The Road to Ruin
in Golden Globe
Best Picture Winner,
Outside Ebbing, Missouri”
By Mikhail Lecaros
PHOTOS COURTESY OF 20th Century Fox
What if your only your only daughter suffered the worst fate imaginable to a parent and, months later, the police had yet to turn up a single lead? What would you do to honor their memory, and how far would you go to avenge their loss?
Unfortunately for small town gift shop worker Mildred, (the ever-excellent Frances McDormand, of 2012’s Moonrise Kingdom) these questions aren’t hypothetical. Which leads her to lease the film’s eponymous billboards to send a message, effectively goading her town’s police (headed up by Woody Harrelson’s well-meaning Chief Wiloughby) into action via public humiliation.
Woman on a Mission
While Mildred is the sort of role that a lesser performer could very easily have reduced to parody or caricature, McDormand comands your attention, not through theatrics or big monologues, but by simply, believably, inhabiting the headspace of her character. As the film’s emotional core, Mildred is trying deeply to make sense of the world, her tough as nails façade fractures at times to reveal an inner grief she is unable to contain with her bratty son or jerk of an ex-husband. This isn’t to say she’s above kicking someone in the crotch or setting fire to a police station mind you, but the manner in which McDormand is able to make us root for such a clearly broken character is no small feat.
Small Town Chief
Rather than providing Mildred – or, for that matter, the audience – with any of comfort or solace, the Ebbing Police Department adds to the overall sense of melancholy. At the head is Harrelson’s Sherrif Willoughby who, while being an altogether decent fellow who empathizes with the grieving mother, has his own problems to deal with.

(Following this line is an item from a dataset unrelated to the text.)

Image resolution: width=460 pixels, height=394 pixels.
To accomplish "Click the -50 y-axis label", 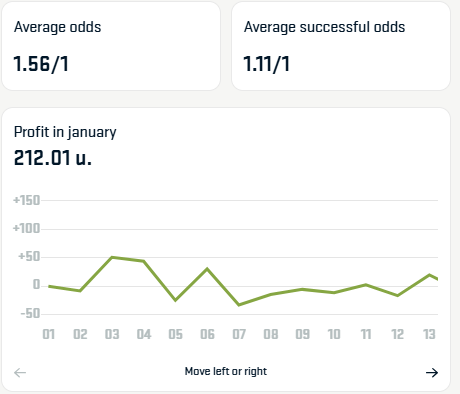I will click(x=30, y=314).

Blessed with a beautiful wife (Abbie Cornish, Sucker Punch) and two lovely daughters, Willoughby is nevertheless forced to contend with the prospect of his own mortality in the cruelest way, ultimately choosing to contend with the inevitable on his own terms.
Small Town Idiot
No matter the movie, Sam Rockwell (Moon, Iron Man 2) is the kind of performer who never phones in a performance, always giving his best, even when the film around him doesn’t. In Three Billboards, the talent definitely doesn’t go to waste, as Rockwell plays a haplessly racist – yet not altogether incompetent – deputy named Dixon. Henpecked by his overbearing mother and more often found reading comics rather than solving cases, Dixon comes with a short fuse, as seen in a brutal one-shot sequence that comes to define the character.